Co-founder questions. - tahir

After reading PG's articles, and similar advice on the OnStartups blog, I am convinced of the value of a co-founder. But having a co-founder raises some questions, and I am wondering how other people have dealt with these issues.<p>1) I came up with the initial idea for my startup, and even did some ground work. Should I still give my co-founder a 50% share of the company? If not, what's a good way to think about allocating shares to a co-founder?<p>2) With two co-founders, should all decisions related to product development, funding, exit strategy etc., be consensus decisions, or can I assert a special decision-making privilege, by virtue of being the 'first' co-founder.
======
qhoxie
To me these both address the same issue. I have heard a lot of different takes
on this situation, and I myself have dealt with it.
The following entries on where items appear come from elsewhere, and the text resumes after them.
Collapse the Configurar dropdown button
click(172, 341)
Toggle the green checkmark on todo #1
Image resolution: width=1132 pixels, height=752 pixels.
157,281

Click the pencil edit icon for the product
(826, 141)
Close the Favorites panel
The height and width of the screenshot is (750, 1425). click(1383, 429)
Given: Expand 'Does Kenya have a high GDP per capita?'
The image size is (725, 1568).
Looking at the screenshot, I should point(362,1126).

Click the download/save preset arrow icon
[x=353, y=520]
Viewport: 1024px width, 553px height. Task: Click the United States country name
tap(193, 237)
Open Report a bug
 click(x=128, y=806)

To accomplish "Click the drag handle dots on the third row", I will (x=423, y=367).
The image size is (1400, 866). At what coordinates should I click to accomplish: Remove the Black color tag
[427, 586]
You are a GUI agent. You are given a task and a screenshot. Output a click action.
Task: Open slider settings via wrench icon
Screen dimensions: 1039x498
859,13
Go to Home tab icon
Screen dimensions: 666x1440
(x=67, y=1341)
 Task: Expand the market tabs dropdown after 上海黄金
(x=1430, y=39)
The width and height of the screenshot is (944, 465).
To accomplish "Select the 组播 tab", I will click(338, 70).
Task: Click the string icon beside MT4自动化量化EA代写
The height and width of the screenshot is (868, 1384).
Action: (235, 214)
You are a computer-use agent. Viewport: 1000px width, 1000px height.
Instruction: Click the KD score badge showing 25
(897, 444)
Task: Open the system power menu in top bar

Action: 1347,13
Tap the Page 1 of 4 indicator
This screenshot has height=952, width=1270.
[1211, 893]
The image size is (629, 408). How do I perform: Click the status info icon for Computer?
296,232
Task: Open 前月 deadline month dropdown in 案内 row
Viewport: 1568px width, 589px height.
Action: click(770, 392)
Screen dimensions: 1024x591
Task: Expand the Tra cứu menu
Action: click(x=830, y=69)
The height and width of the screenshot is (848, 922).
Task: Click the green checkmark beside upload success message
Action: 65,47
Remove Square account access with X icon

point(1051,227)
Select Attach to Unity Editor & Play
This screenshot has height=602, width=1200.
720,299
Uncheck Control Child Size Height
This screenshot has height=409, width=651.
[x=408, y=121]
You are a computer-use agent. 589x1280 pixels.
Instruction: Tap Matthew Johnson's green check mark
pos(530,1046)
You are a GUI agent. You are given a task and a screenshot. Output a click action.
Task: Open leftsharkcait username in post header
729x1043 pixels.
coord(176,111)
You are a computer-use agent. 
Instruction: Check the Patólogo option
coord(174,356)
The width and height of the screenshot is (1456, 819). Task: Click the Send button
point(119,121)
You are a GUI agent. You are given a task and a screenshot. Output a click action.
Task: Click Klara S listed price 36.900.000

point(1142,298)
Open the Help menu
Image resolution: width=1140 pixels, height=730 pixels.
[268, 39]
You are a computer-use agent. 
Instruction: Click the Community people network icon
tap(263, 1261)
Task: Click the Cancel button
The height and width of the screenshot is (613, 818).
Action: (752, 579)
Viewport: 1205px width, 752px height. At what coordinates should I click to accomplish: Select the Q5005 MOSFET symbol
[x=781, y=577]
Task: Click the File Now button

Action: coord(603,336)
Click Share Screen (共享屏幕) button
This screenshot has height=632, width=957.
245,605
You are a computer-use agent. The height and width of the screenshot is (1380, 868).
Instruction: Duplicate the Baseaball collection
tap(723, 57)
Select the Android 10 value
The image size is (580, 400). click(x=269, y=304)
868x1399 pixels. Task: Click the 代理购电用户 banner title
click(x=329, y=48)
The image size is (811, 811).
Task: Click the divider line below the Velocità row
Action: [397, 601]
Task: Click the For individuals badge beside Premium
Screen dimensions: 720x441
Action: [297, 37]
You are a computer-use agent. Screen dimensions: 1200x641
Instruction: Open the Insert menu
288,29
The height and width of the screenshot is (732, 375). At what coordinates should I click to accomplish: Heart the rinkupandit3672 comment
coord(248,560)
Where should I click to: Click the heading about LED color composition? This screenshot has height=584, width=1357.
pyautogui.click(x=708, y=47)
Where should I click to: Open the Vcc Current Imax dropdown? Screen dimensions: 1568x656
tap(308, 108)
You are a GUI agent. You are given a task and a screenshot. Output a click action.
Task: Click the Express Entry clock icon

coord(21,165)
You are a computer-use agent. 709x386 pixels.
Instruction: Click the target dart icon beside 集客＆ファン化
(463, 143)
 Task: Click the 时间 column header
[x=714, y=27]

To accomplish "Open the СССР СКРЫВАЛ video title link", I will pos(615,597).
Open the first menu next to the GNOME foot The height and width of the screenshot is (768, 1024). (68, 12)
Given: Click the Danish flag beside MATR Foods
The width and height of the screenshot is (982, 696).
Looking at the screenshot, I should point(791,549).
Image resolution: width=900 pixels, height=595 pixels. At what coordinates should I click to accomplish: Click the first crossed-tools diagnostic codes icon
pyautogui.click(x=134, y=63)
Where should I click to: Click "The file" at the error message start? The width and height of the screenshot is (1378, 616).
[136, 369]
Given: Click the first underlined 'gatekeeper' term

1) You should both get 50%. This is just my opinion, but it applies well to
most scenarios. Having an unequal allotment causes lots of motivational and
mentality issues for founders. This is the last thing a venture needs in the
turbulent early stages. It generally leads to better dedication and like
minded decisions between to two people.

A positive way to look at it would be this: by giving up, say 10% more than
you wanted to, the company has a better shot at success through two absolutely
driven founders.

2) This draws from the same motivation as the first. Cofounders lose value
quickly if one person always has the final word. You want them there to even
things out. Disagreements are to be expected and the process of compromise is
what makes the best decisions in many cases. Two minds working toward the same
goal are usually helpful, even if they are not always striking a chord.

------
alex_c
I think it boils down to: do you want an employee for "your" (singular) start-
up, whom you will pay (at first) in shares, or do you want a co-founder for
"your" (plural) start-up?

I think either choice is valid, if you can find the right person. But you
should decide how much control you want to keep for yourself, and what that
implies for the other person's motivation and initiative.